In 2011, Beke was convicted of child molesting in Indiana after sexually abusing a 10‑year‑old girl on multiple occasions. Beke was sentenced to 10 years in prison with 4 years suspended. In 2017, Beke was convicted of possession of child sexual abuse material in Indiana and sentenced to 16 months in prison. At his federal sentencing today, the sentencing judge found that Beke had engaged in a pattern of activity involving the sexual abuse or exploitation of a minor.
Zachary A. Myers, U.S. Attorney for the Southern District of Indiana, and Herbert J. Stapleton, Special Agent in Charge of the FBI’s Indianapolis Field Office, made the announcement.
The FBI investigated the case with the Montgomery County Sheriff’s Office. The sentence was imposed by U.S. District Judge Jane Magnus-Stinson.

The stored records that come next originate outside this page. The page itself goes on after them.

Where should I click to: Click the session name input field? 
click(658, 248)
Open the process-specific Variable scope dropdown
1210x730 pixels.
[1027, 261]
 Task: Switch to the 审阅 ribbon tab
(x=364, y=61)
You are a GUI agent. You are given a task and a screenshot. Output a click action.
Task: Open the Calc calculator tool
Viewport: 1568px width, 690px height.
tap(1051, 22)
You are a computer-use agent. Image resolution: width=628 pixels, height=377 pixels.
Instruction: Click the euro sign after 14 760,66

As part of the sentence, Judge Magnus-Stinson ordered that Beke be supervised by the U.S. Probation Office for 12 years following his release from federal prison and ordered Beke to pay $13,000 in restitution to the child victims. Beke must also register as sex offender wherever he lives, works, or goes to school, as required by law.
U.S. Attorney Myers thanked Assistant U.S. Attorney Kristina M. Korobov and Trial Attorney Adam W. Braskich, of the Department of Justice’s Child Exploitation and Obscenity Section, who prosecuted this case.
This investigation was conducted by the Indiana Internet Crimes Against Children (ICAC) Task Force, a partnership of federal, state, and local law enforcement agencies led by the Indiana State Police. The Task Force is dedicated to investigating and prosecuting crimes involving the technology-facilitated sexual exploitation of children and the trafficking of child sexual abuse material. Each year, Indiana ICAC investigators evaluate thousands of tips, investigate hundreds of cases, and rescue dozens of children from ongoing sexual abuse. In fiscal year 2019, the most recent year for which data is available, the Southern District of Indiana was second out of the 94 federal districts in the country for the number of child sexual exploitation cases prosecuted.